Rewrite the rows as a numbered list, starting with the line that contains "This screenshot has height=231, width=498." and ending with the line that contains "(x=159, y=270)", and include both of those lines. Leave out any blank lines, and list nothing outside that range.

(begin)

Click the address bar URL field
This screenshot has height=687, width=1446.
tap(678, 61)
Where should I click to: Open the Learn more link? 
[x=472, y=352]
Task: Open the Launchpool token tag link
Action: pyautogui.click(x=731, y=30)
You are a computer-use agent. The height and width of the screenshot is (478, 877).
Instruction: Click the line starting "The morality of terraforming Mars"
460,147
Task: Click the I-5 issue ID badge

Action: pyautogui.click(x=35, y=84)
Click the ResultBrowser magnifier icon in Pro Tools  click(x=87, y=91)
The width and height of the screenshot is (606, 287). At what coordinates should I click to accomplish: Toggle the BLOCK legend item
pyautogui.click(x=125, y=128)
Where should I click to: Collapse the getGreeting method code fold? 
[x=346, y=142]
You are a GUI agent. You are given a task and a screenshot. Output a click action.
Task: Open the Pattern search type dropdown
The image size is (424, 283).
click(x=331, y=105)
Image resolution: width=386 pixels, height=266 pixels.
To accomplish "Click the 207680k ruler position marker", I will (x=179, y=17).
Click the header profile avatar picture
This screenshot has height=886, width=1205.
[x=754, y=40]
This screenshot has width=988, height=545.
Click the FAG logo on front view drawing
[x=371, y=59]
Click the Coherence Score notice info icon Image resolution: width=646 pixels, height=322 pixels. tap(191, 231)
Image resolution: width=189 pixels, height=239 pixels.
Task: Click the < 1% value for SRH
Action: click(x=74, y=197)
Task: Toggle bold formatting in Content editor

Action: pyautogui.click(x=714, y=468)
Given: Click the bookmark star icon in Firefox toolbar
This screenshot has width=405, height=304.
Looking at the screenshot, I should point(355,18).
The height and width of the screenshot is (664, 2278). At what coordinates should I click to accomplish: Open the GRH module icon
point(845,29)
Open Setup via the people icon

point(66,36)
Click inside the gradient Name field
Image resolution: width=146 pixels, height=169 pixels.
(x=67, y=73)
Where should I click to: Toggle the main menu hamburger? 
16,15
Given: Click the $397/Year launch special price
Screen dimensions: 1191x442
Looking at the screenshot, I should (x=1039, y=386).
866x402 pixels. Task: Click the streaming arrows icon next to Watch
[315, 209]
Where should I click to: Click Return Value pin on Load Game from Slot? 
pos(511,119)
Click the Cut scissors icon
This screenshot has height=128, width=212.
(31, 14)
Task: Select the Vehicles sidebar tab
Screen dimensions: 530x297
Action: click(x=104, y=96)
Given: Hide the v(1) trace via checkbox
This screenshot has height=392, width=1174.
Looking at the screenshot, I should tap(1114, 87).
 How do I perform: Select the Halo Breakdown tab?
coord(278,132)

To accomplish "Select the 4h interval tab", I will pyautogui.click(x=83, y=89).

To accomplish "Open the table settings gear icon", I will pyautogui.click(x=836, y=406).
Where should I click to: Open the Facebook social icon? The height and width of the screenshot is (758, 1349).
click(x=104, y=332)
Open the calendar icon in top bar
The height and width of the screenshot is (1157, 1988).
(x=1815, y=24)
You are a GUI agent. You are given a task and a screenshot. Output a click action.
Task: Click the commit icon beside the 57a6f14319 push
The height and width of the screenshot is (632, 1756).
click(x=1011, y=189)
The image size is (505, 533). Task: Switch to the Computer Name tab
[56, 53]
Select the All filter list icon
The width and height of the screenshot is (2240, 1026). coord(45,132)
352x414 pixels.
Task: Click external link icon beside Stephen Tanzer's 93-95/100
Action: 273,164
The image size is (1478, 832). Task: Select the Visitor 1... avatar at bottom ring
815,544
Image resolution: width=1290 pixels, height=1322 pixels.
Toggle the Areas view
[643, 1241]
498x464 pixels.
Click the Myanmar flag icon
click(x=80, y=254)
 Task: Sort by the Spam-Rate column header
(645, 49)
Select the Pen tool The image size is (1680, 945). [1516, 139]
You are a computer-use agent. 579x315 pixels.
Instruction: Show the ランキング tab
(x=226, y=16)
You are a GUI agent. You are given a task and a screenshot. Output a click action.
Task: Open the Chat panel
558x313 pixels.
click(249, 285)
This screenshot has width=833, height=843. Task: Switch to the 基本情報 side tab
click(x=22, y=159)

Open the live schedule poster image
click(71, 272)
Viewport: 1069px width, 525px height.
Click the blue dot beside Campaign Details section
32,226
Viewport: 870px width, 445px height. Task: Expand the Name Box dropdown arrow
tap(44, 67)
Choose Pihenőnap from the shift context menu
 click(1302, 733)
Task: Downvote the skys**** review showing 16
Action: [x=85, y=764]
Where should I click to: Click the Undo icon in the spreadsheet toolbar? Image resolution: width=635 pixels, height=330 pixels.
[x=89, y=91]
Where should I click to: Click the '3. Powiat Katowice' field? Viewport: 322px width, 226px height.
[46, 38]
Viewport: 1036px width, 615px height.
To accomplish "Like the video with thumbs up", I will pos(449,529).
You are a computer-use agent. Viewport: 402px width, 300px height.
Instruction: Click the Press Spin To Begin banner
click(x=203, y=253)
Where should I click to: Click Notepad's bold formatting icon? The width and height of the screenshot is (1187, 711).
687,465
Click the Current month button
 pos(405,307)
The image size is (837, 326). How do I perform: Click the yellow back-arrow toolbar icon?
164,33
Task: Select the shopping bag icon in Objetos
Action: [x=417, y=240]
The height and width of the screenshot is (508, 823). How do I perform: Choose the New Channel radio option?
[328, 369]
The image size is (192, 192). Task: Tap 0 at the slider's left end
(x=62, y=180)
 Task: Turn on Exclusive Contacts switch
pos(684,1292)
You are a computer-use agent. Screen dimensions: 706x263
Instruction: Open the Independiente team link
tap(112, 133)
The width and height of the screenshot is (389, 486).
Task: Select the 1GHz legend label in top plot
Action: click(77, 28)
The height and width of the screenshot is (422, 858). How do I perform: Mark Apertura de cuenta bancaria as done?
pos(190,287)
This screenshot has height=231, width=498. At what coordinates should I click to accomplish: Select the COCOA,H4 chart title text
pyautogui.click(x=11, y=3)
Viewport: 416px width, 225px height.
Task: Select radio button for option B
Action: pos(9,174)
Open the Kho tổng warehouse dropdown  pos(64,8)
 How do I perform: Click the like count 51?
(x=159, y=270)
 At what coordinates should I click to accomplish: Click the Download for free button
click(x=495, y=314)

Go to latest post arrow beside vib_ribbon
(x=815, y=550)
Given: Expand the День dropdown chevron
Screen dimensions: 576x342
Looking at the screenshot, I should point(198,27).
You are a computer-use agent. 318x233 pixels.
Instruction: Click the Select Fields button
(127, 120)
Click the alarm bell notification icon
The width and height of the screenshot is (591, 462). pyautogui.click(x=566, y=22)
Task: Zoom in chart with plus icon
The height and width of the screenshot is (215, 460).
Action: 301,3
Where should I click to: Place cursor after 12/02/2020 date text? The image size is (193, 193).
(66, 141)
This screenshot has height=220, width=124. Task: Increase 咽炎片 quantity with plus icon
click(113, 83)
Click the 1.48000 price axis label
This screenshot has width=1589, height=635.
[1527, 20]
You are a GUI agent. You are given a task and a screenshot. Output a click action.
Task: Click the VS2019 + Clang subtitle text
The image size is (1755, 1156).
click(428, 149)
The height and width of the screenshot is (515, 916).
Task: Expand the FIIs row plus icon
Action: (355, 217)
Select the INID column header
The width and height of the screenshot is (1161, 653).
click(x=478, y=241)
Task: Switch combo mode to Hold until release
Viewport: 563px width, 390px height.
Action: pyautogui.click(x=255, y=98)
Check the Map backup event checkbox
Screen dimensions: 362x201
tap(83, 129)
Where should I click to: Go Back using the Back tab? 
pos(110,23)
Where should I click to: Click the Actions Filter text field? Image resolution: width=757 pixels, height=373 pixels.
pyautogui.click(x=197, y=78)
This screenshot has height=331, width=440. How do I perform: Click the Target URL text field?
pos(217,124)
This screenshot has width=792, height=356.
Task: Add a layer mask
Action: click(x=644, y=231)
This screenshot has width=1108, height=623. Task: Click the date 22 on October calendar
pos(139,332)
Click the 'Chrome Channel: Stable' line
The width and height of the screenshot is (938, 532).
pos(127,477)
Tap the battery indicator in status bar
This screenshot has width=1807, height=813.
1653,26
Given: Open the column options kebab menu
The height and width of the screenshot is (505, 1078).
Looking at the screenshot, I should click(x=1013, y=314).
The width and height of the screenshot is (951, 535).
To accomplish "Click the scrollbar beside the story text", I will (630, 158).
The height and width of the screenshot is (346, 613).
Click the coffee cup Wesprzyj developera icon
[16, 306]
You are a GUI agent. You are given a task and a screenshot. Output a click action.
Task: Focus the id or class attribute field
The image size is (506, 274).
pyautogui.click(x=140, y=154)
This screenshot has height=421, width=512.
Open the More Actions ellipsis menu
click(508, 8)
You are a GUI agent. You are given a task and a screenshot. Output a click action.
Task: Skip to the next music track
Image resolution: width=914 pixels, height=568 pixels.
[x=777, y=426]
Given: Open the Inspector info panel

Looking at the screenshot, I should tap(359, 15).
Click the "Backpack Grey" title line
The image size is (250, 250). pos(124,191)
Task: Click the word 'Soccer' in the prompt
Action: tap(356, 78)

(end)

**Response for this exercise**:
1. This screenshot has height=231, width=498. At what coordinates should I click to accomplish: Select the COCOA,H4 chart title text
2. pyautogui.click(x=11, y=3)
3. Viewport: 416px width, 225px height.
4. Task: Select radio button for option B
5. Action: pos(9,174)
6. Open the Kho tổng warehouse dropdown  pos(64,8)
7.  How do I perform: Click the like count 51?
8. (x=159, y=270)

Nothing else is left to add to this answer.